The study, published in America's Journal of Pain,found that those who cursed doubled the time they could withstand the "ice-water challenge" - how long they could hold their hands in a container full of ice-water.

The mechanism, the scientists say, is simple; swearing elicits an emotional response leading to what is termed "stress-induced analgesia", also known as the "fight or flight" response, along with a surge of adrenalin.

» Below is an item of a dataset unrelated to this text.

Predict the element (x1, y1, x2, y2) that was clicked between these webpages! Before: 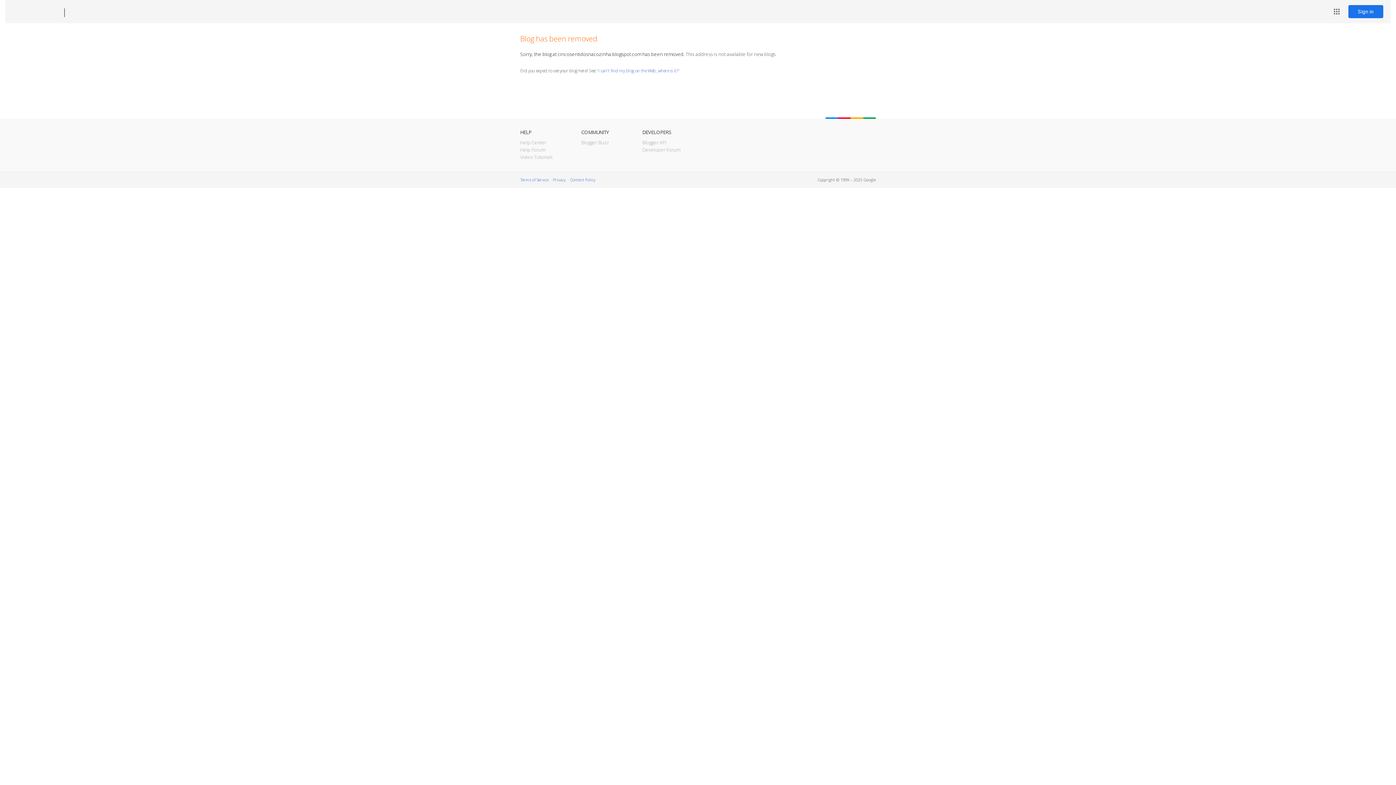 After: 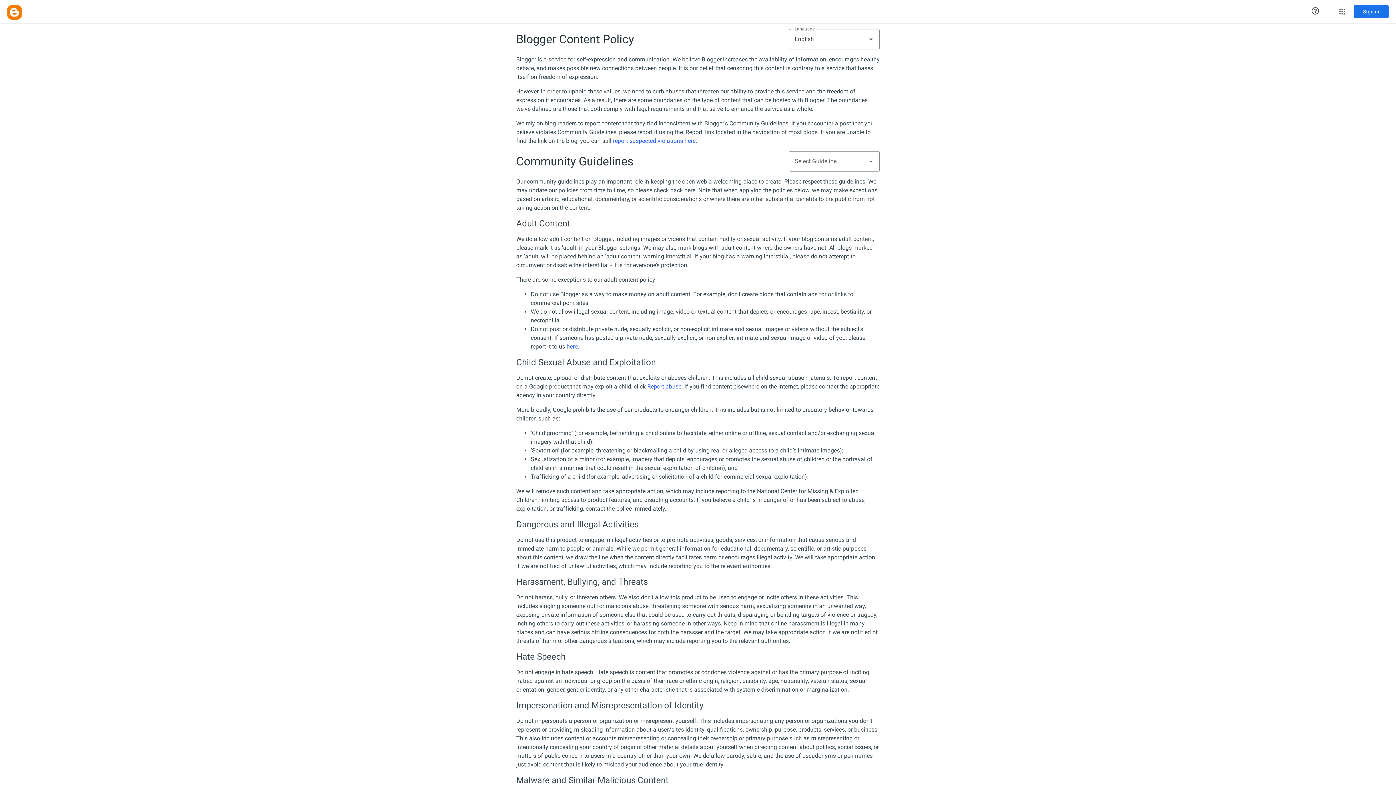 Action: bbox: (570, 177, 595, 182) label: Content Policy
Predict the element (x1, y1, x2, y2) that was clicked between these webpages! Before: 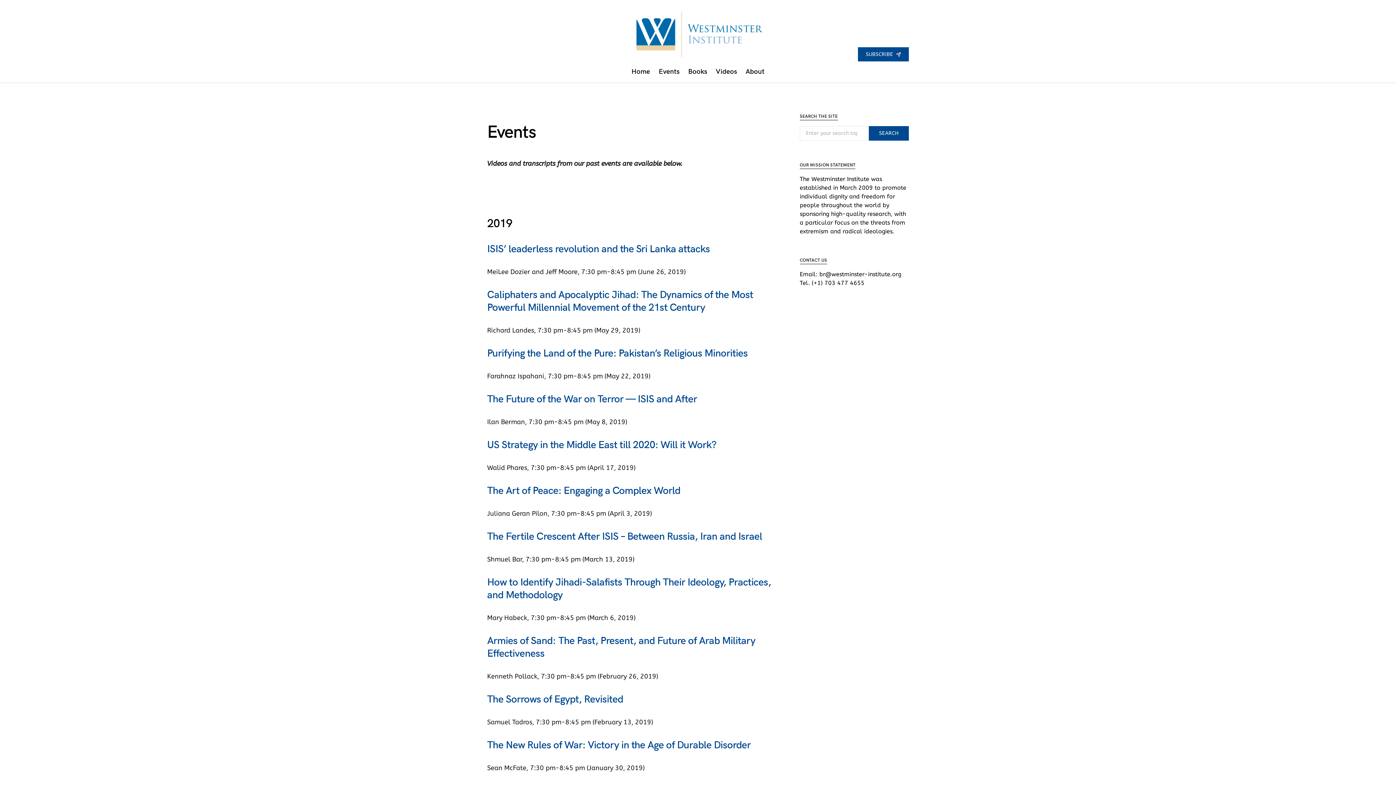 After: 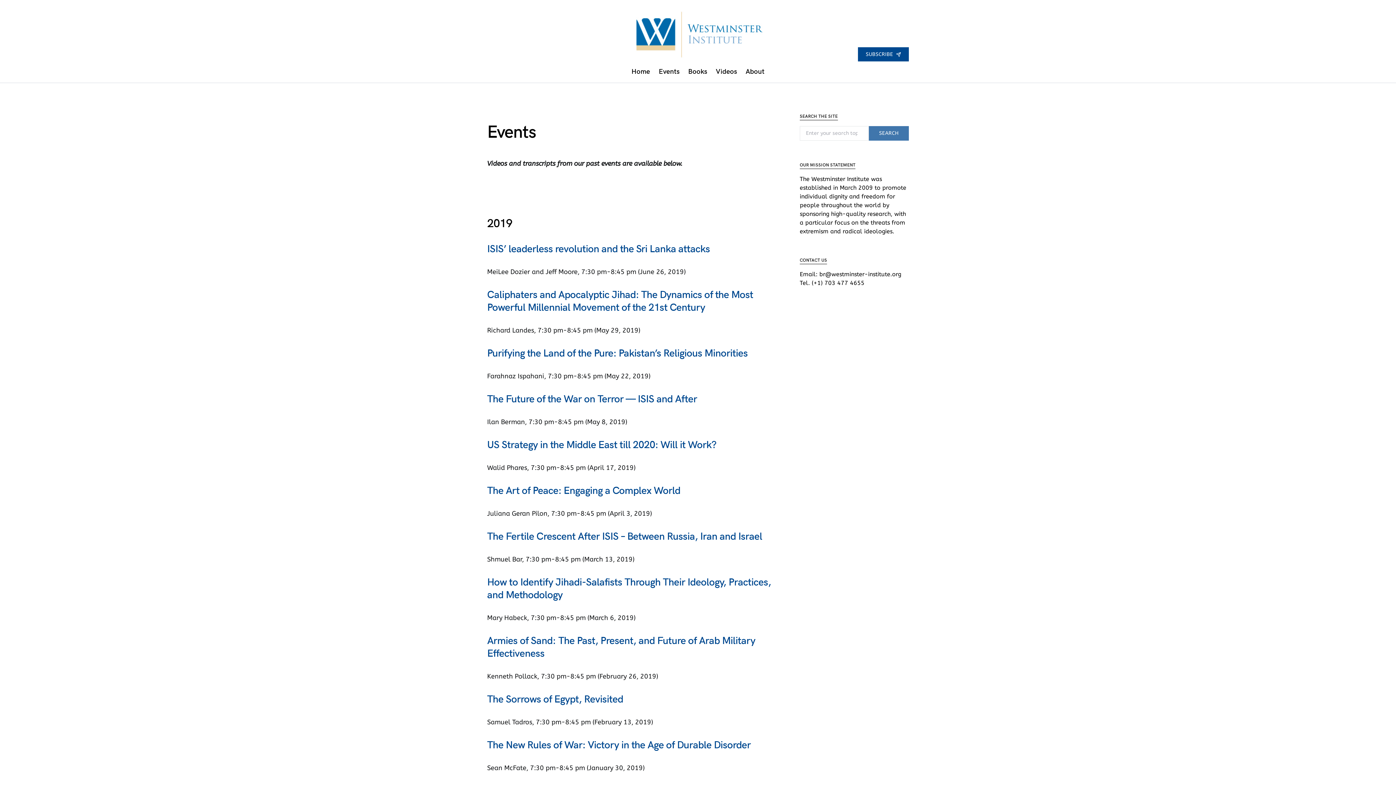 Action: bbox: (869, 126, 909, 140) label: SEARCH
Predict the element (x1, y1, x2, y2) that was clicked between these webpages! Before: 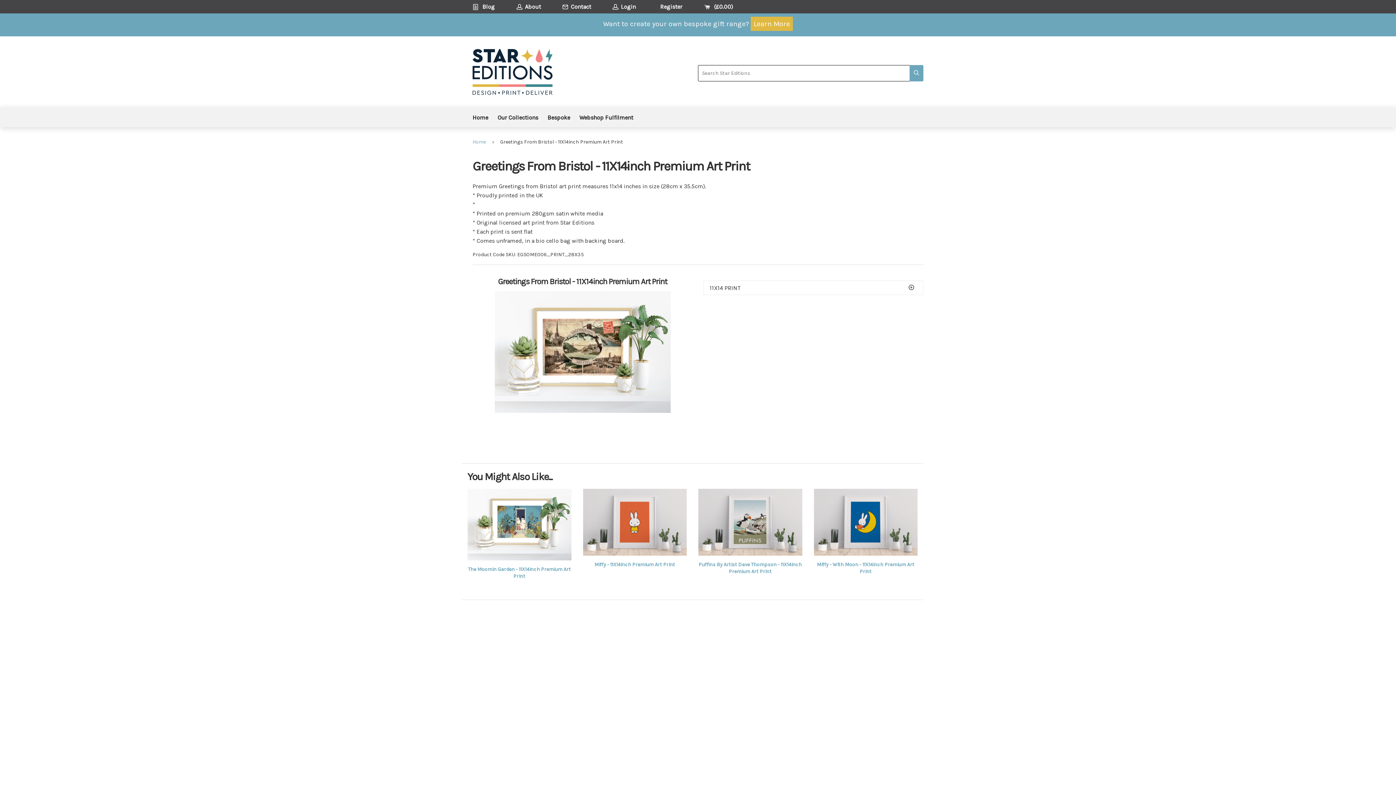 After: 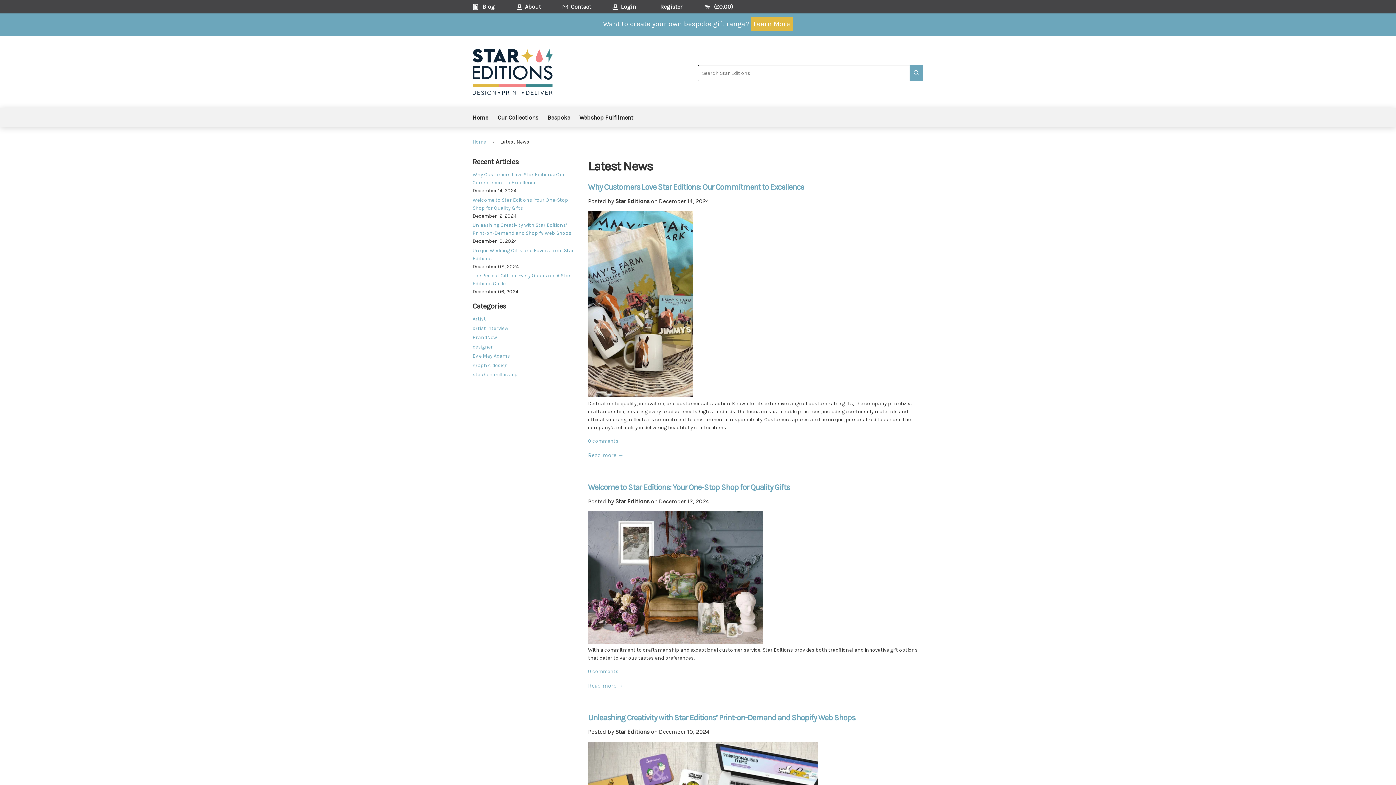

Cut to, Mel Gibson. If this serious scientific research is accurate (and we suspect that it is), then I am happy to report that Mr. Mel Gibson's profanity filled tirades are having a curative effect. Based on the volume and severity of his eruptions, the Mel Gibson we  once knew and loved should be returning to us any day now.

Mel is just a few curses away from complete happiness. Feel the healing power of every stinging sewage seeped syllable that spills from Mel's lips. Every outburst is one step closer to closure. Psychiatrists, step aside. Spiritual advisers: pack your bags. All Mel really needs is a couple more rage fueled rants and he'll be kicking all of you bums off of the payroll. The last laugh will be on you!

My advice to Mel Gibson is this: No more holding back!Let it all hang out Mel! Here's a little reminder of the head space that you need to get to:

Will you please stop coddling these people? No more Mr. Nice Guy! 

P.S. - Hey Mel, did you know that the original meaning of the adjective "profane" derives from the Latin meaning "in front of" and "outside the temple". It refers to items not belonging to the church. For example, "The fort is the oldest profane building in the town, but the local monastery is older".